[Instructions to follow]
Write out every record below exactly, so that nothing differs from what is shown.

[Task input]
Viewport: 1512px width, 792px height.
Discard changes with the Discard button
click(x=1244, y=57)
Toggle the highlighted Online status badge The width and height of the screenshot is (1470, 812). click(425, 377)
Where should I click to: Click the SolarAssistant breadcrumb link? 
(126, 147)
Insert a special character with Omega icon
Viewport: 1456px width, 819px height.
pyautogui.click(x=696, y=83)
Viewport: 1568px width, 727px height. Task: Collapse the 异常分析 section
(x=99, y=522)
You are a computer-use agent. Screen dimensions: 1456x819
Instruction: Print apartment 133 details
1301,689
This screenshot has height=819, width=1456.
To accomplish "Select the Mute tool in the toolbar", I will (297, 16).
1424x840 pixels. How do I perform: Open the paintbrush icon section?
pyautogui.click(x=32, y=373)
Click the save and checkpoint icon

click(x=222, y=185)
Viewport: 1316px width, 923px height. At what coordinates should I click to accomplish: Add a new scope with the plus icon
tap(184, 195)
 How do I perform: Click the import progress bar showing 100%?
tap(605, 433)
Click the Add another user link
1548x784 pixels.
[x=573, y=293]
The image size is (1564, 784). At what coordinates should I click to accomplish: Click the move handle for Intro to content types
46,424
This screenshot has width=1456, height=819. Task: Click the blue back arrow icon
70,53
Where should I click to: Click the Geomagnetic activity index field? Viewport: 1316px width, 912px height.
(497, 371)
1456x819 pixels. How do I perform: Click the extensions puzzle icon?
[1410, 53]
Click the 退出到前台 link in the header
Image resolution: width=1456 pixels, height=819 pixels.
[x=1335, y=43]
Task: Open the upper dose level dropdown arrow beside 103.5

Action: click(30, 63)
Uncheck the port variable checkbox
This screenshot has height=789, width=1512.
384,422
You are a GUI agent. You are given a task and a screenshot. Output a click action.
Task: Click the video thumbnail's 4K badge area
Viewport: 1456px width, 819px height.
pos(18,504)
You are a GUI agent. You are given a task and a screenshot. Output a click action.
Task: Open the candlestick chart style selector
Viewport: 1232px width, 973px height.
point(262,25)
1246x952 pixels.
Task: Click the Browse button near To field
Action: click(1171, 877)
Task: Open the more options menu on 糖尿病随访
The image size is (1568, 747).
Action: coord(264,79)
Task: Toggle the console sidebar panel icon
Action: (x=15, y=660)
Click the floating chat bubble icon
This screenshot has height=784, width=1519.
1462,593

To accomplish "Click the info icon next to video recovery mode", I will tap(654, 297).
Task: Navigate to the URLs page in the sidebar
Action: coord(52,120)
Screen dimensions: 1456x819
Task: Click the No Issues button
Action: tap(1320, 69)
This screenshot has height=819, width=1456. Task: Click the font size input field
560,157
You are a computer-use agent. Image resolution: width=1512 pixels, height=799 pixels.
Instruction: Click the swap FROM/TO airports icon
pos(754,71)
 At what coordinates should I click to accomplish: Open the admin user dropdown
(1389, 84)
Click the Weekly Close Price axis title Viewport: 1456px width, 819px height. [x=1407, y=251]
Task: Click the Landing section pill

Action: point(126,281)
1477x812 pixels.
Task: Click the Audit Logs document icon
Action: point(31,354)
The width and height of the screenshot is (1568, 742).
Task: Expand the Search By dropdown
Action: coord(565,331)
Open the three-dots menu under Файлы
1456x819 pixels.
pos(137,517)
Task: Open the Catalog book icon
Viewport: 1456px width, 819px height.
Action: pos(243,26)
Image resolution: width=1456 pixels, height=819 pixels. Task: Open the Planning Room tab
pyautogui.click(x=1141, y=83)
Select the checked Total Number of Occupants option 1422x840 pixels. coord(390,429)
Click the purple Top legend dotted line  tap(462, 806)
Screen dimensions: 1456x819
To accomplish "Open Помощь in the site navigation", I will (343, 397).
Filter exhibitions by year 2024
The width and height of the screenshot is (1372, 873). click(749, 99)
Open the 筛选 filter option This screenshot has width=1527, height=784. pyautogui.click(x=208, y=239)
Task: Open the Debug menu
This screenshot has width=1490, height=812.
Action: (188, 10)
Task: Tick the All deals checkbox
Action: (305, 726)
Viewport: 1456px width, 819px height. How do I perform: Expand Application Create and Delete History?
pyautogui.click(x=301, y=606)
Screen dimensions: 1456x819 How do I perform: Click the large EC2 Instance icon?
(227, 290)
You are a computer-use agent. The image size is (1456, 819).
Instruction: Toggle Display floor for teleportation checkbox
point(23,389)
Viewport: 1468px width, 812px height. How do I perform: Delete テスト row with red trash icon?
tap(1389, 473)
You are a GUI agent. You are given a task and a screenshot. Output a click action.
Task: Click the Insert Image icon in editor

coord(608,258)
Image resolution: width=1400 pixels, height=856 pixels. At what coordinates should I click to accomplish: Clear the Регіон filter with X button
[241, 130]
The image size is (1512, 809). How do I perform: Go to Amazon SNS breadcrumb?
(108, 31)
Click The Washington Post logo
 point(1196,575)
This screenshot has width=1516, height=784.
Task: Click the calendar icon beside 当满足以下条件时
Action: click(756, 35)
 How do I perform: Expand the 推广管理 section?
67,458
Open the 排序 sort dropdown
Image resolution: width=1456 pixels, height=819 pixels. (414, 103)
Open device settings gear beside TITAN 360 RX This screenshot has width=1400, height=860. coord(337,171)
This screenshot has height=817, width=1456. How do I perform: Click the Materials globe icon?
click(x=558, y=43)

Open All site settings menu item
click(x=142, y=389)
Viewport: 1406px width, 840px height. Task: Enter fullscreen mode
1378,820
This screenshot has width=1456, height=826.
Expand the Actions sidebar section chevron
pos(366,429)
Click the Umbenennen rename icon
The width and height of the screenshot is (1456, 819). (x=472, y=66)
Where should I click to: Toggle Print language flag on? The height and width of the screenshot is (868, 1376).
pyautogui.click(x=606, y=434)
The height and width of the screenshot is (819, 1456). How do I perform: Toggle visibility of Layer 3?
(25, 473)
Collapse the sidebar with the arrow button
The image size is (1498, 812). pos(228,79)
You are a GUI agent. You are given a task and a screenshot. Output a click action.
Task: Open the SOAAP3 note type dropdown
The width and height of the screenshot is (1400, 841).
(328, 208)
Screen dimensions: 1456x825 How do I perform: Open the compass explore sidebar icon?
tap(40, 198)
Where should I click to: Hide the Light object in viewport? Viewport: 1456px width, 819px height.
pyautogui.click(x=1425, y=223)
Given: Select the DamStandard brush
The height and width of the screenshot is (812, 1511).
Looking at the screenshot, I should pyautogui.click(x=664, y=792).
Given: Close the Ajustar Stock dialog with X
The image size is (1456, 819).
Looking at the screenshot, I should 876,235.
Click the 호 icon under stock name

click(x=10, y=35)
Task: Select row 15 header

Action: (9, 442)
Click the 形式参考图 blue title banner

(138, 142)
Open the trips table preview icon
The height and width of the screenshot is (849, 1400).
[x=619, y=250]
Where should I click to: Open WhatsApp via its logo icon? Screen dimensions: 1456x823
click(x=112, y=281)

[Solution to this problem]
Viewport: 1512px width, 792px height.
Discard changes with the Discard button
click(x=1244, y=57)
Toggle the highlighted Online status badge The width and height of the screenshot is (1470, 812). click(425, 377)
Where should I click to: Click the SolarAssistant breadcrumb link? 
(126, 147)
Insert a special character with Omega icon
Viewport: 1456px width, 819px height.
pyautogui.click(x=696, y=83)
Viewport: 1568px width, 727px height. Task: Collapse the 异常分析 section
(x=99, y=522)
You are a computer-use agent. Screen dimensions: 1456x819
Instruction: Print apartment 133 details
1301,689
This screenshot has height=819, width=1456.
To accomplish "Select the Mute tool in the toolbar", I will (297, 16).
1424x840 pixels. How do I perform: Open the paintbrush icon section?
pyautogui.click(x=32, y=373)
Click the save and checkpoint icon

click(x=222, y=185)
Viewport: 1316px width, 923px height. At what coordinates should I click to accomplish: Add a new scope with the plus icon
tap(184, 195)
 How do I perform: Click the import progress bar showing 100%?
tap(605, 433)
Click the Add another user link
1548x784 pixels.
[x=573, y=293]
The image size is (1564, 784). At what coordinates should I click to accomplish: Click the move handle for Intro to content types
46,424
This screenshot has width=1456, height=819. Task: Click the blue back arrow icon
70,53
Where should I click to: Click the Geomagnetic activity index field? Viewport: 1316px width, 912px height.
(497, 371)
1456x819 pixels. How do I perform: Click the extensions puzzle icon?
[1410, 53]
Click the 退出到前台 link in the header
Image resolution: width=1456 pixels, height=819 pixels.
[x=1335, y=43]
Task: Open the upper dose level dropdown arrow beside 103.5

Action: click(30, 63)
Uncheck the port variable checkbox
This screenshot has height=789, width=1512.
384,422
You are a GUI agent. You are given a task and a screenshot. Output a click action.
Task: Click the video thumbnail's 4K badge area
Viewport: 1456px width, 819px height.
pos(18,504)
You are a GUI agent. You are given a task and a screenshot. Output a click action.
Task: Open the candlestick chart style selector
Viewport: 1232px width, 973px height.
point(262,25)
1246x952 pixels.
Task: Click the Browse button near To field
Action: click(1171, 877)
Task: Open the more options menu on 糖尿病随访
The image size is (1568, 747).
Action: coord(264,79)
Task: Toggle the console sidebar panel icon
Action: (x=15, y=660)
Click the floating chat bubble icon
This screenshot has height=784, width=1519.
1462,593

To accomplish "Click the info icon next to video recovery mode", I will tap(654, 297).
Task: Navigate to the URLs page in the sidebar
Action: coord(52,120)
Screen dimensions: 1456x819
Task: Click the No Issues button
Action: tap(1320, 69)
This screenshot has height=819, width=1456. Task: Click the font size input field
560,157
You are a computer-use agent. Image resolution: width=1512 pixels, height=799 pixels.
Instruction: Click the swap FROM/TO airports icon
pos(754,71)
 At what coordinates should I click to accomplish: Open the admin user dropdown
(1389, 84)
Click the Weekly Close Price axis title Viewport: 1456px width, 819px height. [x=1407, y=251]
Task: Click the Landing section pill

Action: point(126,281)
1477x812 pixels.
Task: Click the Audit Logs document icon
Action: point(31,354)
The width and height of the screenshot is (1568, 742).
Task: Expand the Search By dropdown
Action: coord(565,331)
Open the three-dots menu under Файлы
1456x819 pixels.
pos(137,517)
Task: Open the Catalog book icon
Viewport: 1456px width, 819px height.
Action: pos(243,26)
Image resolution: width=1456 pixels, height=819 pixels. Task: Open the Planning Room tab
pyautogui.click(x=1141, y=83)
Select the checked Total Number of Occupants option 1422x840 pixels. coord(390,429)
Click the purple Top legend dotted line  tap(462, 806)
Screen dimensions: 1456x819
To accomplish "Open Помощь in the site navigation", I will (343, 397).
Filter exhibitions by year 2024
The width and height of the screenshot is (1372, 873). click(749, 99)
Open the 筛选 filter option This screenshot has width=1527, height=784. pyautogui.click(x=208, y=239)
Task: Open the Debug menu
This screenshot has width=1490, height=812.
Action: (188, 10)
Task: Tick the All deals checkbox
Action: (305, 726)
Viewport: 1456px width, 819px height. How do I perform: Expand Application Create and Delete History?
pyautogui.click(x=301, y=606)
Screen dimensions: 1456x819 How do I perform: Click the large EC2 Instance icon?
(227, 290)
You are a computer-use agent. The image size is (1456, 819).
Instruction: Toggle Display floor for teleportation checkbox
point(23,389)
Viewport: 1468px width, 812px height. How do I perform: Delete テスト row with red trash icon?
tap(1389, 473)
You are a GUI agent. You are given a task and a screenshot. Output a click action.
Task: Click the Insert Image icon in editor

coord(608,258)
Image resolution: width=1400 pixels, height=856 pixels. At what coordinates should I click to accomplish: Clear the Регіон filter with X button
[241, 130]
The image size is (1512, 809). How do I perform: Go to Amazon SNS breadcrumb?
(108, 31)
Click The Washington Post logo
 point(1196,575)
This screenshot has width=1516, height=784.
Task: Click the calendar icon beside 当满足以下条件时
Action: click(756, 35)
 How do I perform: Expand the 推广管理 section?
67,458
Open the 排序 sort dropdown
Image resolution: width=1456 pixels, height=819 pixels. (414, 103)
Open device settings gear beside TITAN 360 RX This screenshot has width=1400, height=860. coord(337,171)
This screenshot has height=817, width=1456. How do I perform: Click the Materials globe icon?
click(x=558, y=43)

Open All site settings menu item
click(x=142, y=389)
Viewport: 1406px width, 840px height. Task: Enter fullscreen mode
1378,820
This screenshot has width=1456, height=826.
Expand the Actions sidebar section chevron
pos(366,429)
Click the Umbenennen rename icon
The width and height of the screenshot is (1456, 819). (x=472, y=66)
Where should I click to: Toggle Print language flag on? The height and width of the screenshot is (868, 1376).
pyautogui.click(x=606, y=434)
The height and width of the screenshot is (819, 1456). How do I perform: Toggle visibility of Layer 3?
(25, 473)
Collapse the sidebar with the arrow button
The image size is (1498, 812). pos(228,79)
You are a GUI agent. You are given a task and a screenshot. Output a click action.
Task: Open the SOAAP3 note type dropdown
The width and height of the screenshot is (1400, 841).
(328, 208)
Screen dimensions: 1456x825 How do I perform: Open the compass explore sidebar icon?
tap(40, 198)
Where should I click to: Hide the Light object in viewport? Viewport: 1456px width, 819px height.
pyautogui.click(x=1425, y=223)
Given: Select the DamStandard brush
The height and width of the screenshot is (812, 1511).
Looking at the screenshot, I should pyautogui.click(x=664, y=792).
Given: Close the Ajustar Stock dialog with X
The image size is (1456, 819).
Looking at the screenshot, I should 876,235.
Click the 호 icon under stock name

click(x=10, y=35)
Task: Select row 15 header

Action: (9, 442)
Click the 形式参考图 blue title banner

(138, 142)
Open the trips table preview icon
The height and width of the screenshot is (849, 1400).
[x=619, y=250]
Where should I click to: Open WhatsApp via its logo icon? Screen dimensions: 1456x823
click(x=112, y=281)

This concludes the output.